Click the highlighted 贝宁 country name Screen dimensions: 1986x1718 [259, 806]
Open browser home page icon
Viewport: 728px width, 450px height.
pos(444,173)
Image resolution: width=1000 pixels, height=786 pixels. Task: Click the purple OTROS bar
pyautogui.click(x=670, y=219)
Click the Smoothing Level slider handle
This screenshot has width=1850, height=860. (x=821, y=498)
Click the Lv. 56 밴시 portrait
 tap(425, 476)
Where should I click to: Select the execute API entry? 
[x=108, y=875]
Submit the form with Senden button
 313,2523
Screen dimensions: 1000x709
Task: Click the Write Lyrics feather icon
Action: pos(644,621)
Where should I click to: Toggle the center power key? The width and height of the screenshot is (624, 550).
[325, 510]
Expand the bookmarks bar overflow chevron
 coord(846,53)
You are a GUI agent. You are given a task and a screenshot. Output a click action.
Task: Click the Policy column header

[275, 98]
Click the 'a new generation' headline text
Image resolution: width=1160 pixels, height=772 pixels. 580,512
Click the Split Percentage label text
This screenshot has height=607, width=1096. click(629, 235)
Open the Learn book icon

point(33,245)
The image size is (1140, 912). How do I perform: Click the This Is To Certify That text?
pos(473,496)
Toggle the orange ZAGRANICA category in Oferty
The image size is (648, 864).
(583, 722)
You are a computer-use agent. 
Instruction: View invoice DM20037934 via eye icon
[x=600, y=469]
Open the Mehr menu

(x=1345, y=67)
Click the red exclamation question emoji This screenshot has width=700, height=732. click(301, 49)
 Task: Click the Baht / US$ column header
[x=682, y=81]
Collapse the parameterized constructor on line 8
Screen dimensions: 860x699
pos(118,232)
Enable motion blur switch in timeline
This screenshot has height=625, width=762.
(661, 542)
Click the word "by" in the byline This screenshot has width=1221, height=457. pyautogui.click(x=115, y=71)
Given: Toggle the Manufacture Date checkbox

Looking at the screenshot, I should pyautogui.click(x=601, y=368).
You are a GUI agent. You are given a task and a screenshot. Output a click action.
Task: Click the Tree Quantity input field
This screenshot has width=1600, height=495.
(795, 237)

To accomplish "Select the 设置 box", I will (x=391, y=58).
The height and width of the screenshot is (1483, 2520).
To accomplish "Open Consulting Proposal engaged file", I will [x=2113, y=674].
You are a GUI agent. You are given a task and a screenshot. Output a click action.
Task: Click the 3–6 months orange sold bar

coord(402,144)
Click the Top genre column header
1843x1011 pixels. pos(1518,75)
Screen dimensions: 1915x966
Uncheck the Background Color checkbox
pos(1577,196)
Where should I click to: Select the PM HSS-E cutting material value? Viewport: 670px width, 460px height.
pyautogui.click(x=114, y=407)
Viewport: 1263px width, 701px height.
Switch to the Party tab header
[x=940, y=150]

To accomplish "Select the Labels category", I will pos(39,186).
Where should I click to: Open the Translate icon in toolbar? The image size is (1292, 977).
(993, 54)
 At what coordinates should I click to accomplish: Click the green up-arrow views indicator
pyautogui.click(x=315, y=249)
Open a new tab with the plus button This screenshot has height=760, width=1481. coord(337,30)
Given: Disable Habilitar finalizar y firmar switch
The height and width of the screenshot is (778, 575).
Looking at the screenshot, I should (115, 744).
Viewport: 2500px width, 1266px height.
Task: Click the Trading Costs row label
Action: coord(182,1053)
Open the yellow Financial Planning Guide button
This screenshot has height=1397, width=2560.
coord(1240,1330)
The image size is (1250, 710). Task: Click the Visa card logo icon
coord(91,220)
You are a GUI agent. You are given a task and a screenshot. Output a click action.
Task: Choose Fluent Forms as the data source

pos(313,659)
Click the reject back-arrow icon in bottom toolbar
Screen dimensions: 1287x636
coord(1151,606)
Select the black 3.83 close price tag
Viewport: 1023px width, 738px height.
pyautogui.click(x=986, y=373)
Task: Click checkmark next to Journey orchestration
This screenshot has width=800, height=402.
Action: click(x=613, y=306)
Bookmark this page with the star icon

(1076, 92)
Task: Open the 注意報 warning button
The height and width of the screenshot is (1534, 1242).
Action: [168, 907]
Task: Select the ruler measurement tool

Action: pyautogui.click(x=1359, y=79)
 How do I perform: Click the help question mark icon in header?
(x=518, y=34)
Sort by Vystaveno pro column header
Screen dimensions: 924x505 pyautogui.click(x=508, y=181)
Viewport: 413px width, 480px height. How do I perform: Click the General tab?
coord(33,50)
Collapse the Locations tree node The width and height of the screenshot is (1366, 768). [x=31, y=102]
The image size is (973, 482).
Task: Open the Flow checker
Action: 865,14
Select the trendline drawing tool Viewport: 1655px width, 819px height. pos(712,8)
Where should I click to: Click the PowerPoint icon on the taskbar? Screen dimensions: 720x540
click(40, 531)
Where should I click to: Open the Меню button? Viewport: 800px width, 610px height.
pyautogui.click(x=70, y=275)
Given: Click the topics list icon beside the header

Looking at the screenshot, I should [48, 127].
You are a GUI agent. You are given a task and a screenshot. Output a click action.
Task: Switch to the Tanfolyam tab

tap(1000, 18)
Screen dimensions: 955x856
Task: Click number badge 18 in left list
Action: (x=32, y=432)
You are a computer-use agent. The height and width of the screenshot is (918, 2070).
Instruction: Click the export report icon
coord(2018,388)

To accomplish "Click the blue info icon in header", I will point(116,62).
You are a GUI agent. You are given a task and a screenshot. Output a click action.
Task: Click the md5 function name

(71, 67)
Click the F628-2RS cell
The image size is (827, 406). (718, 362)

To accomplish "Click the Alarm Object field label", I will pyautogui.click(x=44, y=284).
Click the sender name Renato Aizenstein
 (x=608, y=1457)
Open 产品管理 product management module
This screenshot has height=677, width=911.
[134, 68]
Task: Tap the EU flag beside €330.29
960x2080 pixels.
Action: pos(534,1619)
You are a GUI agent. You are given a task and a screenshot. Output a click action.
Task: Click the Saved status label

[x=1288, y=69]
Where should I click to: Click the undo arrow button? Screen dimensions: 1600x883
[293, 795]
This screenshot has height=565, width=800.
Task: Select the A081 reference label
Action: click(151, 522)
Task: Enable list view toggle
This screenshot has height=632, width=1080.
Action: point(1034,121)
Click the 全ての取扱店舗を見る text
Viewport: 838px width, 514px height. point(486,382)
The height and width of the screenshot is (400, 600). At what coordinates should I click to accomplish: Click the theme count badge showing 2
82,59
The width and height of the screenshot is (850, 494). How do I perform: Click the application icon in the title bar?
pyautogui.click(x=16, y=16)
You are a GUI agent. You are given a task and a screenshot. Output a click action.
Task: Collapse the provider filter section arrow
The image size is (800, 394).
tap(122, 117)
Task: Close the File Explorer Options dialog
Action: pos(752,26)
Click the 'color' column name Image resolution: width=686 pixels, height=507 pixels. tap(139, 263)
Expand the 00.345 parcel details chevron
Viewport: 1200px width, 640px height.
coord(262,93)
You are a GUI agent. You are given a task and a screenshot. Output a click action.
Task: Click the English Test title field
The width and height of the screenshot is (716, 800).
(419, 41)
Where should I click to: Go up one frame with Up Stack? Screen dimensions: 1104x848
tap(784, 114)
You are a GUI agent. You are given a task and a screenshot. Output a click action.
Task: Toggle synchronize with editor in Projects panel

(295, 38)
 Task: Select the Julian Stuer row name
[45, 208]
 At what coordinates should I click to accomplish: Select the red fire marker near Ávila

========================

• [TASK INSTRUCTIONS]: Using the material above, gather every line that includes "computer".

• [ANSWER TO THIS TASK]:
You are a computer-use agent. 
You are a computer-use agent. The height and width of the screenshot is (918, 2070).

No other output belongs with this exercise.